コスト面では、SMPによって未使用アカウント、高額プランの使い過ぎ、重複契約を検出できます。Gartnerのソフトウェア資産管理関連リサーチでも、未使用・重複ライセンスの削減はコスト最適化の主要テーマとして扱われています。国内事例では、ナイル株式会社がマネーフォワード Adminaで年間640万円のコスト削減を実現し、弁護士ドットコム株式会社は約90万円の無駄なライセンスコストを検出、株式会社RevCommは年間130万円のコスト最適化を実現しています。
規模別の導入判断目安
企業規模によって、SMP導入の優先順位は変わります。
規模 | よくある状態 | 推奨対応 |
|---|---|---|
50名未満 | SaaS数が少なく、管理者が利用状況を把握できます | スプレッドシート台帳と申請ルールを整えます |
50〜300名 | 部門契約や退職者アカウント削除漏れが増えます | SMPでSaaS台帳、費用、JML管理を統合します |
300名超 | SaaSが50個以上になり、監査・棚卸しが手作業では回りません | 人事SaaS、IDaaS、経費データとSMPをAPI連携します |
SmartHRが2026年5月に実施した調査では、IT担当者の85.1%が取引先からセキュリティ対策状況の報告を求められた経験があるとされています。SaaS台帳が整っていない企業では、監査のたびに各部署へ確認する作業が発生します。
SMPを取り巻く最新動向とシャドーAI
2026年のSMPは、SaaS管理だけでなくChatGPTやClaudeなどのシャドーAI管理にも使われます。

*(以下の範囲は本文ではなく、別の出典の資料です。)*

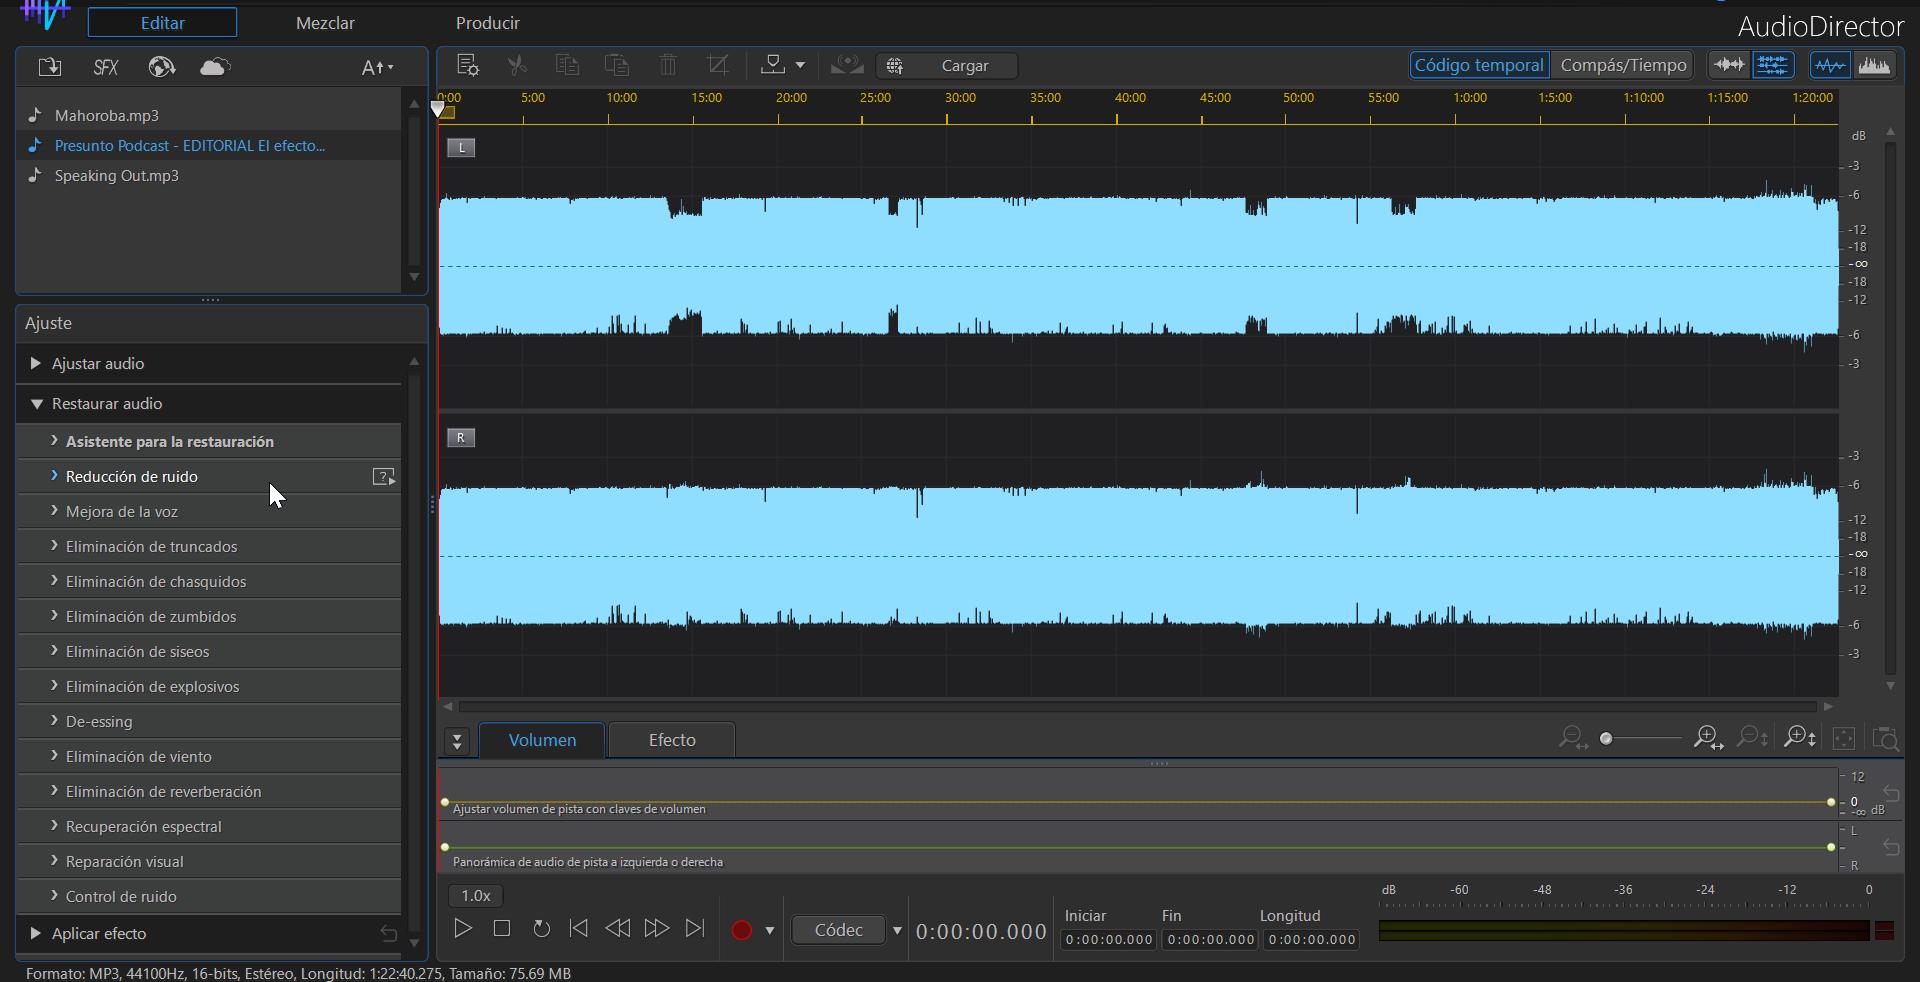
Task: Select the Speaking Out.mp3 file
Action: pos(116,176)
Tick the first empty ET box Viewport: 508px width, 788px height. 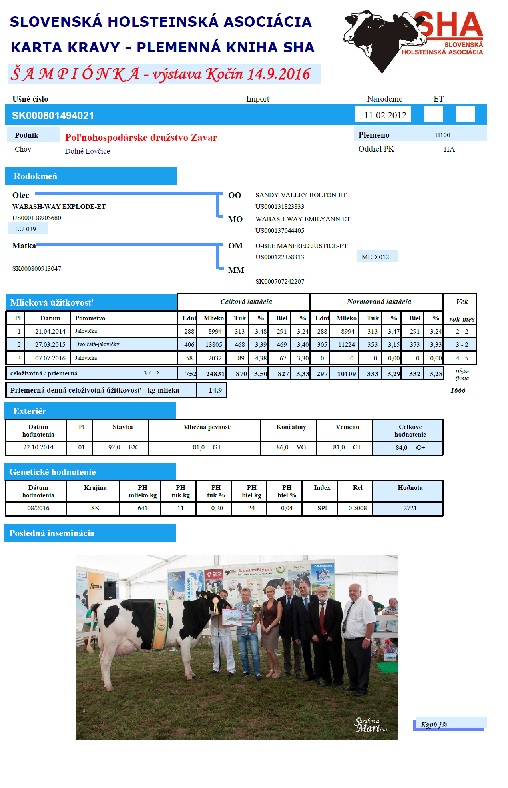click(x=433, y=115)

従来のシャドーITは、未承認のWebストレージやチャットツールの利用が中心でした。現在は、個人アカウントの生成AIに社外秘資料、顧客情報、会議議事録、ソースコードを入力し、学習利用のオプトアウト設定も確認されないまま外部に出るリスクが大きくなっています。SIGNATE総研やPwC Japanの調査では、国内企業の従業員の34.8%〜52%が、会社の正式な許可を得ずに個人のAIツールを業務利用した経験があると回答しています。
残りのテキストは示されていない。